After experiencing lean early years, senior forward Nicole Vasey said she relishes the new perception of the Illini.

"My freshman year, people came in and knew they were going to beat us," Vasey said. "Now, as a senior, I'm proud to say that people are afraid to come to our Huff (Hall) and play us because it's our little court. Last year has shown that people are starting to having to prepare themselves a little bit more for us."

At least one Illini, though, wonders if Illinois is viewed outside the Big Ten as a team opponents circle in red on their schedules.

"A lot of people might look at what we did last year as as fluke, as a one-year thing," junior forward Alicia Sheeler said. "It takes awhile for people's perceptions of some things to be changed."

If that's true, Sheeler's confident the change will happen this season.

"I think that we will prove to everyone how good we actually can be," she said.

Scouting Illinois

Here's a look at how Theresa Grentz's Illinois women's basketball team stacks up, according to preseason publications:

THE SPORTING NEWS

Big Ten ranking: 1st

National ranking: 7th

Player rankings: Ashley Berggren on preseason All-America second team and a preseason All-Big Ten choice.

Comment: "The Big Ten will be Illinois and everyone else.
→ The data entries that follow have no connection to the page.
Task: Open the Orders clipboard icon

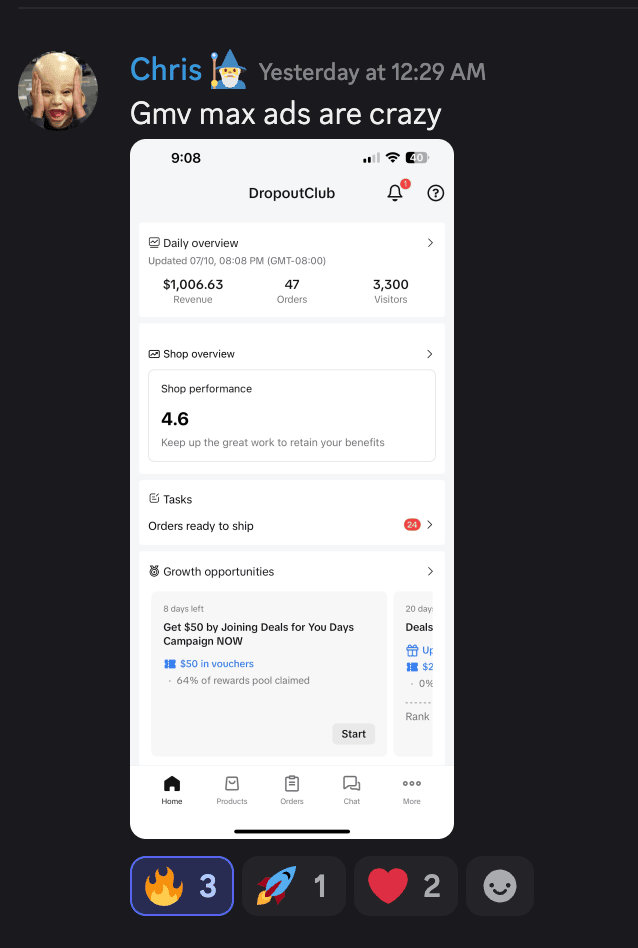Action: 291,784
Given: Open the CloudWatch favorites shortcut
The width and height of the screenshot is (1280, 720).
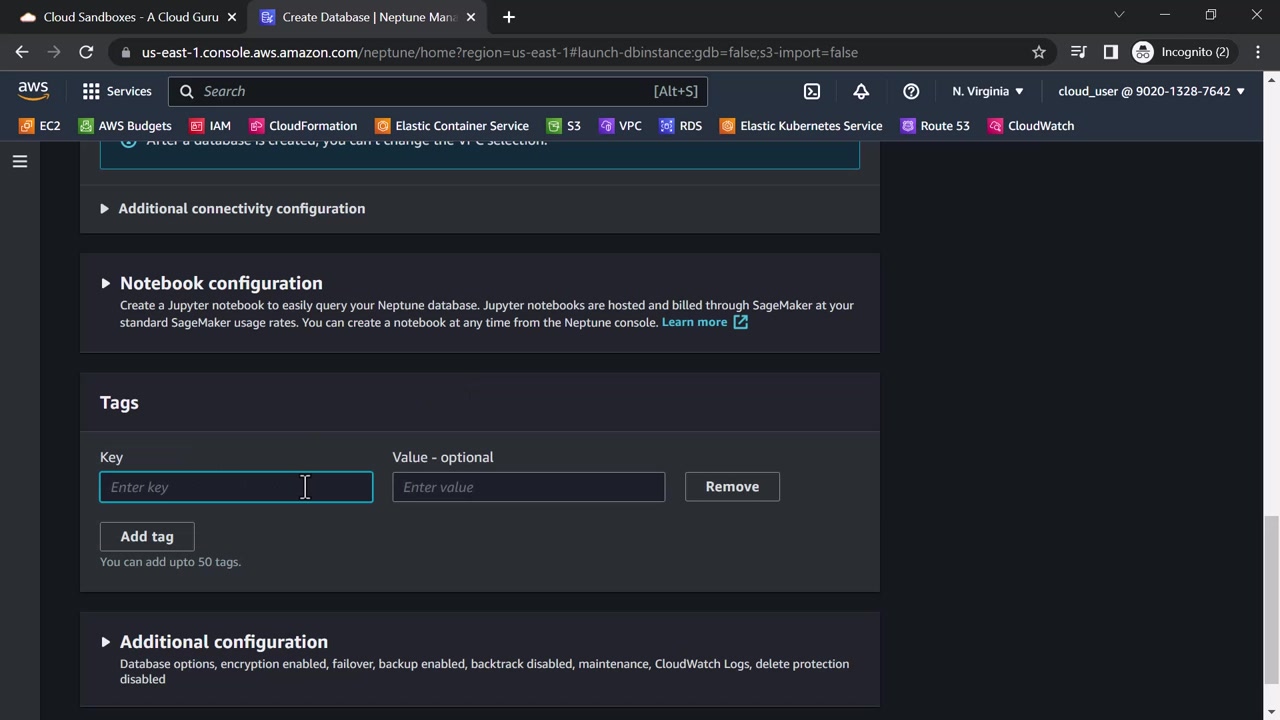Looking at the screenshot, I should tap(1031, 126).
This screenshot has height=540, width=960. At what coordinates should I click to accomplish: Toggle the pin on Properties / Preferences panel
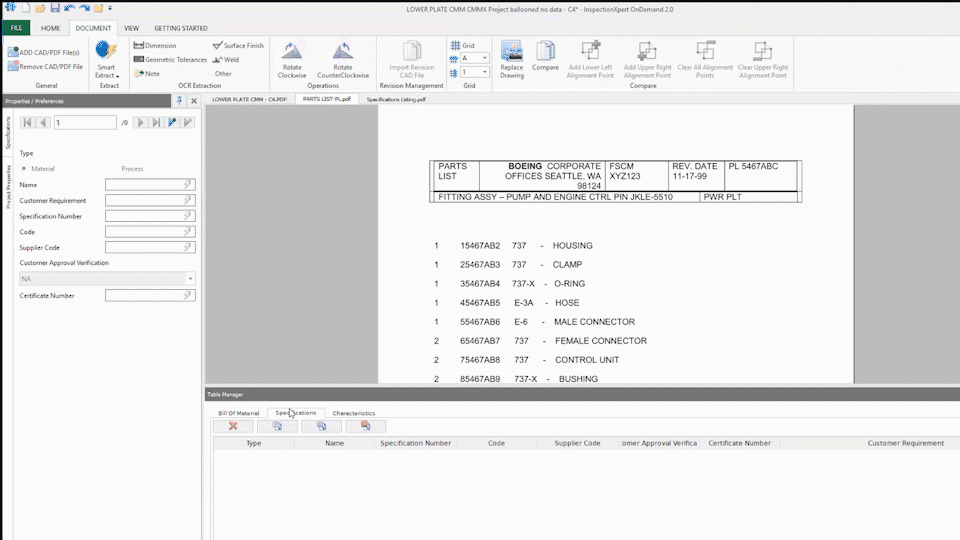point(180,100)
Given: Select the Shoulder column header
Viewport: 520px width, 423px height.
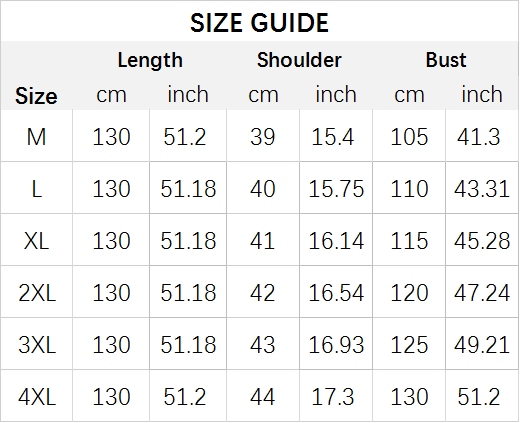Looking at the screenshot, I should [299, 60].
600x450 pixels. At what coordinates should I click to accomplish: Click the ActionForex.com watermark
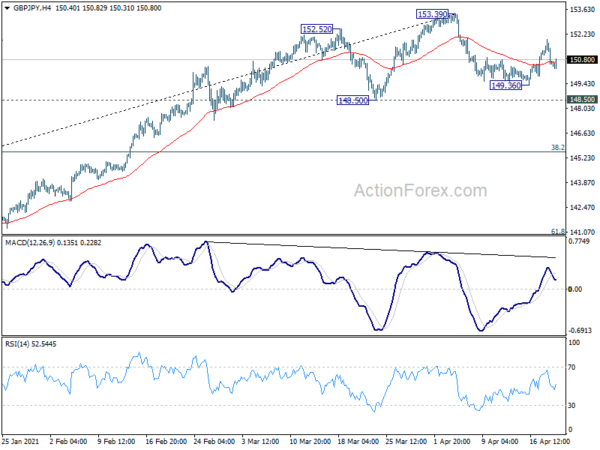[421, 191]
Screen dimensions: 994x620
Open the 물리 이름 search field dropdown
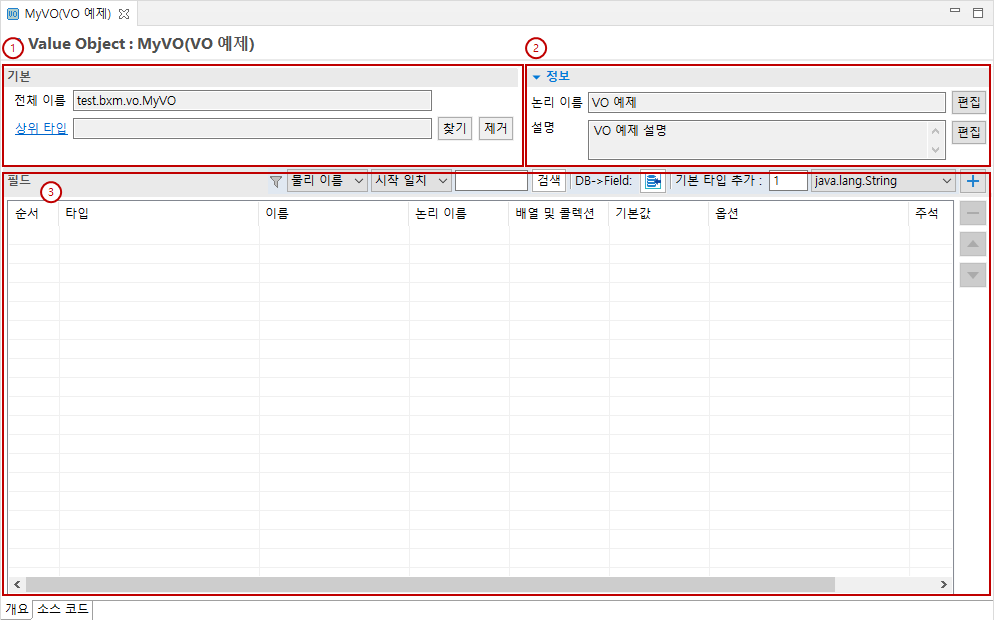[327, 181]
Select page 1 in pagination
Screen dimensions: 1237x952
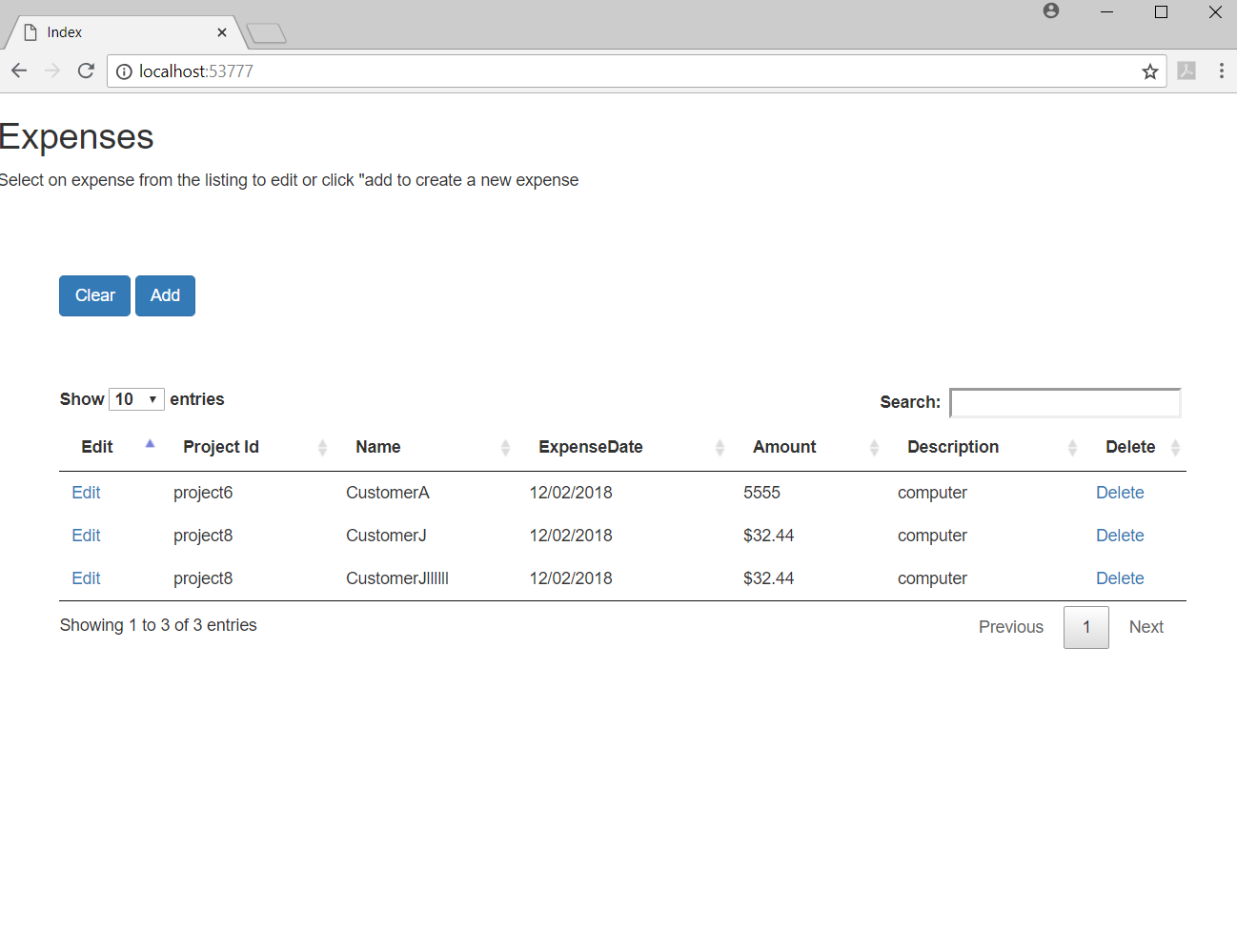pos(1085,627)
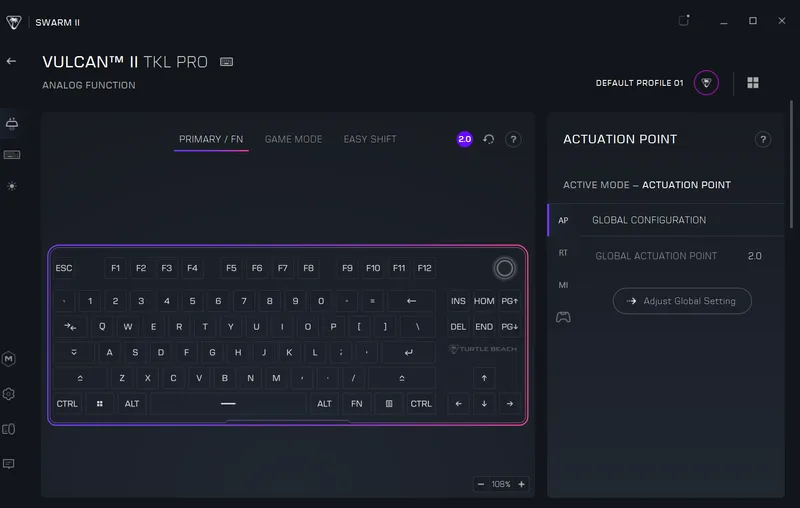The image size is (800, 508).
Task: Select the MI mode in side list
Action: [x=563, y=285]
Quickness is the only thing Illinois lacks, though all five starters return. The Illini are deep and can hammer inside all day. This team should score a ton of points again."

ATHLON

National ranking: 7th

Player rankings: Berggren a preseason All-America third-teamer.

Comment: "It didn't take long for coach Theresa Grentz to get the job done with the Illini after moving from Rutgers two years ago. ... Now it's time to build on that success. Grentz's squad will be tested early in the season by a rugged schedule. ... The strength of the squad is in the sophomore class with 6-1 F Tauja Catchings one of the notables."

STREET AND SMITH'S

National ranking: 7th.

Player rankings: Berggren on a 12-player preseason All-America team. "Berggren, a solid candidate for Naismith Player of the Year, is the Big Ten's best player."

Comment: "Coach Theresa Grentz has produced an impressive turnaround in two years ... and the best is yet to come. With five starters returning, including All-America guard Ashley Berggren, the Illini have the talent and experience to play with anyone in the country. ... The sophomore class is one of the nation's most balanced."